Good evening all,
Long time list member, but quasi first-time poster.

I believe I screwed up my file server, it's non-operational at the moment, but 
100% recoverable, I just don't know how.

Here's my setup:

* Debian 5 on amd64
* 5x 1TB drives (mostly 7200.12's)
** all partitioned as
*** 1GB (sd*1)
*** 999GB (sd*2)
** sda1, sdb1 = software raid 1 for /boot (others sd*1 are free or swap) (md0)
** sd*2 = software raid 5 for LVM2 (md1)

I recently grew the array from 4 to 5 disks, resized my volume group, resized 
my logical volumes and accompanying FS's. Last time I had done it (3 to 4 
disks), it went fine. It worked great post reboot. However, this time, I can't 
get past an initramfs shell.
-----
**To-do list**:
- a) In the file server post, what kind of software RAID holds /boot?
- b) Reproduce the file server post word for word between "I believe I" and "drives (mostly 7200.12's)", inclusive.
-----
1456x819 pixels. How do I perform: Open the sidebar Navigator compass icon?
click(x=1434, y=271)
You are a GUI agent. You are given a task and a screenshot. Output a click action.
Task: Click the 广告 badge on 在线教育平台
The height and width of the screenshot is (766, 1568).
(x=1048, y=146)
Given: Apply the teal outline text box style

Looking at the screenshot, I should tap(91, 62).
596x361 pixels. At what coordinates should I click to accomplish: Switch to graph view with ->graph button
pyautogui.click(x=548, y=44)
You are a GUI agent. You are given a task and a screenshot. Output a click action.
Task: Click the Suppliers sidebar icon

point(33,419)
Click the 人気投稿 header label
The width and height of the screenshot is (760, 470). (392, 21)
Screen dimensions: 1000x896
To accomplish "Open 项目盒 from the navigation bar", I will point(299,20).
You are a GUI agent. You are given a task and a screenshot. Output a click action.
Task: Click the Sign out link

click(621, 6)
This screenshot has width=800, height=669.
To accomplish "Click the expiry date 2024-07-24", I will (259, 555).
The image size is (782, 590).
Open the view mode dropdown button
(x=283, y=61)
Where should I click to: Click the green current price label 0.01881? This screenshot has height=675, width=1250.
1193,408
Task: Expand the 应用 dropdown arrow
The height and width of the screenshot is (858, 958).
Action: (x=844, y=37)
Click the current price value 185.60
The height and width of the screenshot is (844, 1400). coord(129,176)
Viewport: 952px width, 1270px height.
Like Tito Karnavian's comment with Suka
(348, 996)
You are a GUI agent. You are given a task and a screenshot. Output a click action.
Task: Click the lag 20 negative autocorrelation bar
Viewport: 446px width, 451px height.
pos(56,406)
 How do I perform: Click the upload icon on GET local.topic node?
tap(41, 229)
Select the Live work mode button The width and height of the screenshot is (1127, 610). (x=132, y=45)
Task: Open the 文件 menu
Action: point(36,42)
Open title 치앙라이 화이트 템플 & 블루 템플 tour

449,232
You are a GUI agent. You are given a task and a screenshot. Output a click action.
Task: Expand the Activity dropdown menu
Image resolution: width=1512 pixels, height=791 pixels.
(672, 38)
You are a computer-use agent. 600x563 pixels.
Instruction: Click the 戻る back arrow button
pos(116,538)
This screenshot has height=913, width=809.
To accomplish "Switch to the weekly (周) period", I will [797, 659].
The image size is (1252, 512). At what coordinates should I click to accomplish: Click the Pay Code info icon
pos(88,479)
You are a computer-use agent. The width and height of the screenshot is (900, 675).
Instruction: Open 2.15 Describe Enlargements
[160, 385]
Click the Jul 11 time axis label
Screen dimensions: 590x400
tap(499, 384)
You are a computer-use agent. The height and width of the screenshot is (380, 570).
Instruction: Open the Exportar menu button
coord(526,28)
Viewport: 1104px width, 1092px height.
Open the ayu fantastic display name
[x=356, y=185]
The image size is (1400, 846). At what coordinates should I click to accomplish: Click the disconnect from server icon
-----
**Solutions to each task**:
- a) A software RAID 1 on sda1 and sdb1 (md0).

- b)
I believe I screwed up my file server, it's non-operational at the moment, but 
100% recoverable, I just don't know how.

Here's my setup:

* Debian 5 on amd64
* 5x 1TB drives (mostly 7200.12's)